-- PASSAGE SHOWN follows --

The Colorado Supreme Court decided three cases yesterday focusing on the meaning of a provision of the Colorado Governmental Immunity Act (CGIA) that waives immunity for claims arising from injuries allegedly caused by a dangerous condition of a public facility located in a public park or recreation area. The cases involved the parking lot of a public golf course, a zip-line on an elementary school playground, and a walkway that was used to access an elementary school and the school playground.
The court held that there were three ways that a purported public facility would be a public facility within the meaning of the CGIA:
- First, if the construction shares common features with other items listed in the recreation waiver, that is, such as jails, hospitals, public water, gas and sanitation facilities.
- Second, if there is strong legislative history showing that the General Assembly intended for the construction to be considered a public facility located in a public park or recreation area.
- Third, the construction might be a public facility if it is a component of a larger collection of items that promote a common purpose.

-- PASSAGE SHOWN concluded --
-- GIVEN DATA follows --

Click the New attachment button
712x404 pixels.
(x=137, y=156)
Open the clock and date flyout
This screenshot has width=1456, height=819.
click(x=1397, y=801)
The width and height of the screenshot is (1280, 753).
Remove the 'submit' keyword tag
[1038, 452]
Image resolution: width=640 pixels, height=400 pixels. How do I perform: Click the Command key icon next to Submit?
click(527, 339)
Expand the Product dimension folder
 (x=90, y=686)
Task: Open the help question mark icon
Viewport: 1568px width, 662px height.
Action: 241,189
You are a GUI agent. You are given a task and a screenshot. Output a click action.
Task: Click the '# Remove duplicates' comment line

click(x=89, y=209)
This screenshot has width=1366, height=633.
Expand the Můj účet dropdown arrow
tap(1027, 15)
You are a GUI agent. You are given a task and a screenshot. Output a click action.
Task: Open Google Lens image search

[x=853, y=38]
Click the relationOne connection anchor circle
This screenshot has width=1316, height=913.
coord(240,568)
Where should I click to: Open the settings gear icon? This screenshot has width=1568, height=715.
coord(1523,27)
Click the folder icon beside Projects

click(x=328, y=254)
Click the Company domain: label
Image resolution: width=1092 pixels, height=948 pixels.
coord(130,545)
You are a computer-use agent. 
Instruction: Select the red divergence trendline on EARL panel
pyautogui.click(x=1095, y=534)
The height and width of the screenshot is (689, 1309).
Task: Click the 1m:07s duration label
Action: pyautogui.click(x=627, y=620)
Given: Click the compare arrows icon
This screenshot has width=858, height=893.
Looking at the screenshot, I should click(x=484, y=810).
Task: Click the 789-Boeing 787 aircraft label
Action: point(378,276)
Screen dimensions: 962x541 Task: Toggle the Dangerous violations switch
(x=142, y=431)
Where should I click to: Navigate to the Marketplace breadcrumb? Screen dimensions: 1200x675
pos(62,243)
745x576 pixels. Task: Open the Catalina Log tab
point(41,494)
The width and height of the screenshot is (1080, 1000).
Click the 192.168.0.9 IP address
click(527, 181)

-- GIVEN DATA concluded --

### EXERCISE
Write out the passage about the Colorado Supreme Court's governmental immunity rulings, shown above the entries, in full and word for word.

### REPLY TO THE EXERCISE
The Colorado Supreme Court decided three cases yesterday focusing on the meaning of a provision of the Colorado Governmental Immunity Act (CGIA) that waives immunity for claims arising from injuries allegedly caused by a dangerous condition of a public facility located in a public park or recreation area. The cases involved the parking lot of a public golf course, a zip-line on an elementary school playground, and a walkway that was used to access an elementary school and the school playground.
The court held that there were three ways that a purported public facility would be a public facility within the meaning of the CGIA:
- First, if the construction shares common features with other items listed in the recreation waiver, that is, such as jails, hospitals, public water, gas and sanitation facilities.
- Second, if there is strong legislative history showing that the General Assembly intended for the construction to be considered a public facility located in a public park or recreation area.
- Third, the construction might be a public facility if it is a component of a larger collection of items that promote a common purpose.